When the term 'morphing' is mentioned to most people, all thoughts race to 'Visual Morphing' that can be seen in many ads on TV, and in prominent films such as 'Terminator2-Judgement Day', or in pop videos such as Michael Jackson's 'Black or White'. Few people realise that morphing can be done with sound as well. There are two main 'camps' who have been working on what is referred to as 'Timbre' or 'Audio' Morphing. Malcolm Slaney  lead a team which investigated the possibilities inherent in Audio morphing through the representation of sound in a multi-dimensional space. They developed a new approach based on separate spectrograms to encode the pitch and broad spectral shapes of the sound. These spectrograms are independently modified to create pleasing morphs between many sounds. The key to this approach of morphing is to correctly identify pitches. Slaney concludes that there is room for improvement through the development of better representations, better matching techniques and more natural sounding interpolation schemes - especially perceptually optimal interpolation functions. The second team who developed a practical approach to Timbre Morphing are the CERL Sound Group at the University of Illinois . They developed a package called Lemur, which outputs a file containing a sequential list of frames, each describing a small portion of the sound. The time-frequency analysis method that Lemur uses to generate these frames is effective, but not optimal in its representation of a sound due to both temporal and spectral smearing. In the Audio Laboratory in TCD, a software package called 'Mongrel' is being developed which takes two tones and cross-breeds them to generate a mongrel tone which contains characteristics of both parent tones. The motivation behind this development is to aid contemporary electro-acoustic composers in their exploration of new timbres in their compositional process. Two of the main differences between this work and that already completed by other teams, is the use of improved time-frequency analysis representations, and a simplified software interface which will allow a composer to generate new sounds at leisure, hard disk space permitting!

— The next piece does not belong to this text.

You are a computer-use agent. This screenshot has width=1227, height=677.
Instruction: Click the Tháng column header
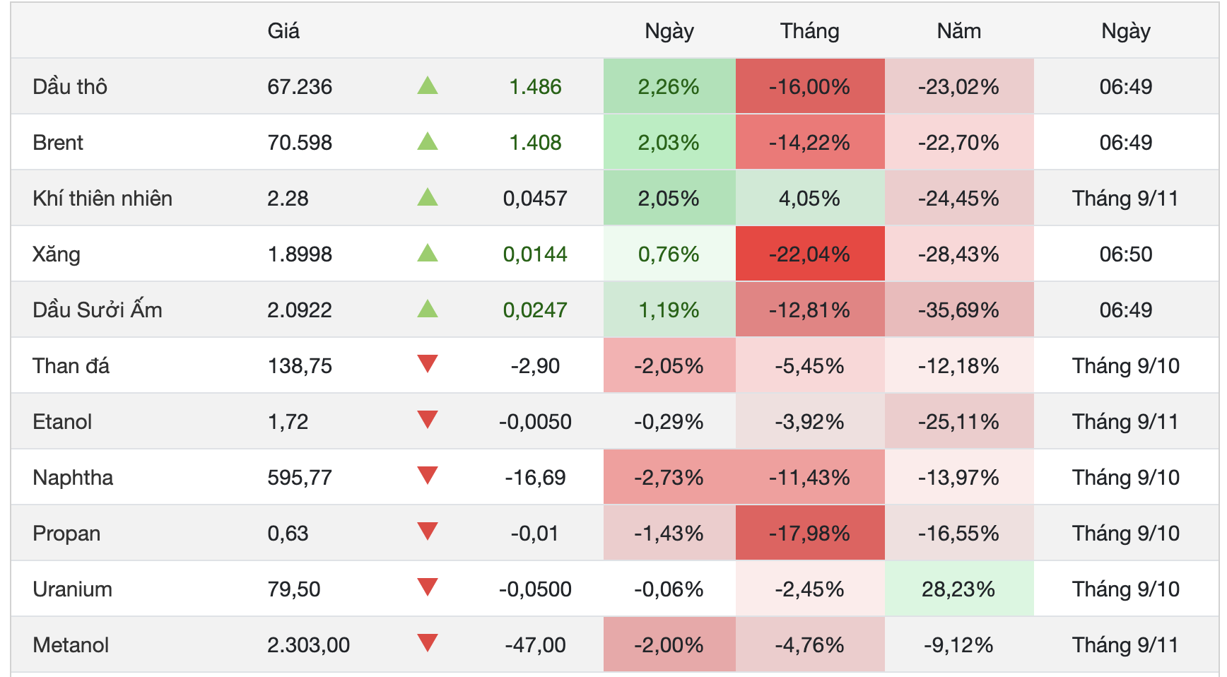[x=810, y=31]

To achieve the objective of morphing two tones into a third new tone,
the tones must be processed correctly to ensure accurate representation.
The accepted and logical method for causing maximum contribution on the
part of both parent tones is to identify certain 'features' in the contributing
spectrograms, and morph these characteristic features into one another.
In the program under development all signal manipulation and morphing is
to be implemented automatically, keeping user interaction to a minimum.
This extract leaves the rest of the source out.